Par ailleurs, il sera relevé en tant que de besoin que Monsieur X n’apporte aucun élément permettant d’établir que son licenciement a en réalité été motivé par des motifs économiques.
Sur la demande d’indemnisation au titre du préjudice moral
Il ressort des circonstances propres à l’espèce que la rupture a été notifiée au salarié par courrier recommandé qui lui a été adressé personnellement, aucune interpellation n’ayant été faite de façon publique. Par ailleurs, on ne peut reprocher à l’employeur d’avoir engagé avec le salarié des discussions sur une éventuelle rupture conventionnelle du contrat de travail, discussion engagée lors d’entretiens confidentiels.
Dans ces conditions, le jugement déféré sera confirmé en ce qu’il n’a pas fait droit à la demande spécifique de dommages-intérêts à ce titre.
Sur la remise tardive des documents sociaux
L’article R.1234-9 du Code du travail dispose que l’employeur délivre au salarié, au moment de l’expiration ou de la rupture du contrat de travail, les attestations et justifications qui lui permettent d’exercer ses droits aux prestations mentionnées à l’article L. 5421-2 et transmet sans délai ces mêmes attestations à Pôle emploi.
Il ressort des pièces versées aux débats que Monsieur X n’a commencé à bénéficier des allocations de retour à l’emploi qu’à compter du mois d’octobre 2009. Il apparaît également que la société Accenture ne lui a adressé son solde de tout compte et son bulletin de paie que le 22 octobre 2009 soit trois mois après la fin de son contrat de travail, étant précisé que la seule production du bulletin de paie est insuffisante à établir que ces sommes lui ont été effectivement réglées.

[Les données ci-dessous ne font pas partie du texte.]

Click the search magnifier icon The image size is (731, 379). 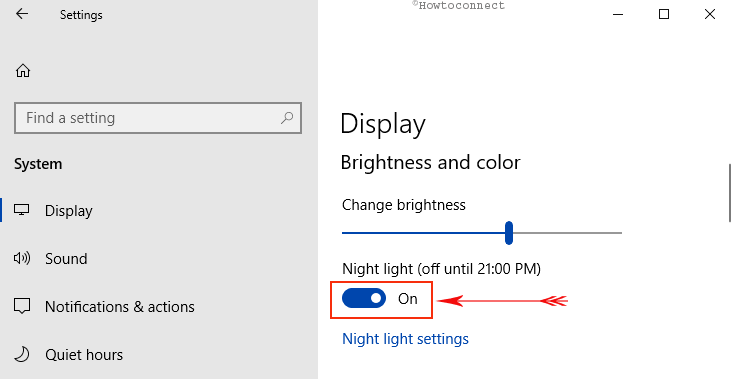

Dès lors, il y a lieu de constater que la société Accenture ne justifie pas, notamment par la production de l’attestation pôle emploi datée, qu’elle a remis au salarié au moment de la rupture du contrat de travail les documents de fin contrat.
Ce retard causant nécessairement un préjudice au salarié, il y a lieu de lui accorder la somme de 500 euros à ce titre.
Sur les frais de procédure
Il n’est pas inéquitable que chacune des parties conserve la charge des frais non compris dans les dépens qu’elle a pu exposer, il n’y a donc pas lieu à indemnité au titre de l’article 700 du code de procédure civile.
PAR CES MOTIFS
LA COUR,
Confirme le jugement déféré en toutes ses dispositions sauf en ce qu’il a rejeté la demande d’indemnisation du salarié au titre de la remise tardive des documents sociaux,
Statuant à nouveau et y ajoutant,
Condamne la SAS Accenture à verser à Monsieur X la somme de 500 euros à titre de dommages et intérêts pour remise tardive des documents de fin de contrat,
Déboute les parties du reste de leurs demandes,
Laisse à chacune des parties les dépens exposés par elle.